🎵 ACE‑Step
ACE‑Step ("A Step Towards Music Generation Foundation Model") is an open‑source, Apache‑2.0 licensed music foundation model co‑developed by ACE Studio & StepFun, designed to generate high‑quality, fully‑coherent original music from text and lyrics in under 20 seconds for tracks up to 4 minutes using optimized architectures.
🔍 Key Features
- 📈 Diffusion + DCAE + Linear Transformer
Combines diffusion‑based generation, Sana’s Deep Compression AutoEncoder, and a lightweight linear transformer for optimal quality and speed - ⚡ Blazing fast
Generates ~4 min of music in ~20 s on A100 GPU—≈15× faster than LLM‑based alternatives - 🎼 High musical coherence
Retains melody, harmony, and rhythm details with superb lyric alignment - 🎤 Advanced controllability
Offers voice cloning, lyric editing, remixing, singing ↔ accompaniment, and targeted repainting/remixing - 🌍 Multilingual support
Handles 19+ languages (incl.
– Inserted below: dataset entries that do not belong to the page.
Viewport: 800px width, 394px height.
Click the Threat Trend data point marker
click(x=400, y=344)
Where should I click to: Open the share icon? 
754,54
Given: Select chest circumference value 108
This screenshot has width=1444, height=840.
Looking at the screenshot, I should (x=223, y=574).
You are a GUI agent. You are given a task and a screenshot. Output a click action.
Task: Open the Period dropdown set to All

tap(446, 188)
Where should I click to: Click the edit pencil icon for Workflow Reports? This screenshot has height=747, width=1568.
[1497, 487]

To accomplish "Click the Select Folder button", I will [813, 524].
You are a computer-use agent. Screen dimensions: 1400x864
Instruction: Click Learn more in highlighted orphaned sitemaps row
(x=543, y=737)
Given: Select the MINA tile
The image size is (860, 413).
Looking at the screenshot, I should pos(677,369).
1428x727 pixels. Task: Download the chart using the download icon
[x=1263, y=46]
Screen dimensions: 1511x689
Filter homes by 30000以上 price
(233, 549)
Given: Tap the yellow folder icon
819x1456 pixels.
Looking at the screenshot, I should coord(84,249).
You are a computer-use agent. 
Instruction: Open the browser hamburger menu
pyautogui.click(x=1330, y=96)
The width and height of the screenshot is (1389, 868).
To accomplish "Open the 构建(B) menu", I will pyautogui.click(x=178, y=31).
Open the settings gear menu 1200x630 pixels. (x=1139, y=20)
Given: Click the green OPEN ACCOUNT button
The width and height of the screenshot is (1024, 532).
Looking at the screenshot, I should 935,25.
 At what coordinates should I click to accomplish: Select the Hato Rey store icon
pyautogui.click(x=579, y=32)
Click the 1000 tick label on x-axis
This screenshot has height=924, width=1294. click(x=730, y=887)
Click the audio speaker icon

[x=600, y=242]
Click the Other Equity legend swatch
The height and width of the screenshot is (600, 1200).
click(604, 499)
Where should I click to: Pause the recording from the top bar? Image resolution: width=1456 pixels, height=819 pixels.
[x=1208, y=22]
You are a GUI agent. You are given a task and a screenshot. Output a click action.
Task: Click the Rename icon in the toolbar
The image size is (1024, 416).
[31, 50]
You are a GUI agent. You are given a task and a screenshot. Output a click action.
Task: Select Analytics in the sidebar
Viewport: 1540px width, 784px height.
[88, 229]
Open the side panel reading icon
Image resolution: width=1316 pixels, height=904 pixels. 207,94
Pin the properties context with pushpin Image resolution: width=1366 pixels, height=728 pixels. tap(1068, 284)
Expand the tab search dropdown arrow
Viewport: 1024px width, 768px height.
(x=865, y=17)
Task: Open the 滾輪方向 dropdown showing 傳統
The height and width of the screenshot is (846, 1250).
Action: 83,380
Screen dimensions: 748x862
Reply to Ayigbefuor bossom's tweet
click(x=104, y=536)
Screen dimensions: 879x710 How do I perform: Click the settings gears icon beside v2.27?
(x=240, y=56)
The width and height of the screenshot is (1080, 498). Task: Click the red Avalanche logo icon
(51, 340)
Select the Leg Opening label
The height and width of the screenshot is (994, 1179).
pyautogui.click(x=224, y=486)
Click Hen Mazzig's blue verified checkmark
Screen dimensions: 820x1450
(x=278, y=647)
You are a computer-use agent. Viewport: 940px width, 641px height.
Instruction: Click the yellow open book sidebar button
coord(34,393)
Chinese, English, Japanese, Korean, Spanish, Russian) - 🛠 Extensible with LoRA & ControlNet
Enables fine-tuning for specific voices/styles and downstream tasks
💡 Why It Matters
ACE‑Step solves the long-standing triad trade-off in AI music generation: speed, coherence, and control. Its foundation‑model design makes it ideal for building high-level tools without reinventing core audio synthesis.
⚙️ Installation & Usage
-
Clone the repo
git clone https://github.com/ace-step/ACE-Step.git
cd ACE-Step
-
Set up environment
Supports Python 3.10+; use venv or Conda -
Install dependencies & models per README
-
Run inference to generate music from text/lyrics prompts
Supports local GPU usage (~14 GB VRAM) or ComfyUI integration workflows.
🧩 ComfyUI Integration
- Now natively supported in ComfyUI—import workflow, load
ace_step_v1_3.5b.safetensors
, and generate audio directly - Community plugins like billwuhao/ComfyUI_ACE‑Step add multi‑language lyric support and advanced editing nodes
📎 Links
- GitHub (code & weights): https://github.com/ace-step/ACE-Step
- Official site & demo: https://ace-step.github.io
- Paper (ArXiv): ACE‑Step: A Step Towards Music Generation Foundation Model — https://arxiv.org/abs/2506.00045
- ComfyUI Workflow: via ComfyUI native nodes and plugins
🎯 Use Cases
- Generate full songs (lyrics, melody, accompaniment) from prompts
- Edit lyrics or music sections with repainting & remixing
- Clone voice style or adjust instrumentation with fine-tuning
- Combine text-to-music pipelines for content creation, songwriting, game audio, etc.
ACE‑Step sets a new benchmark for AI‑powered music creation—with high fidelity, ultra speed, and deep control, all in an open‑source foundation ideal for innovation.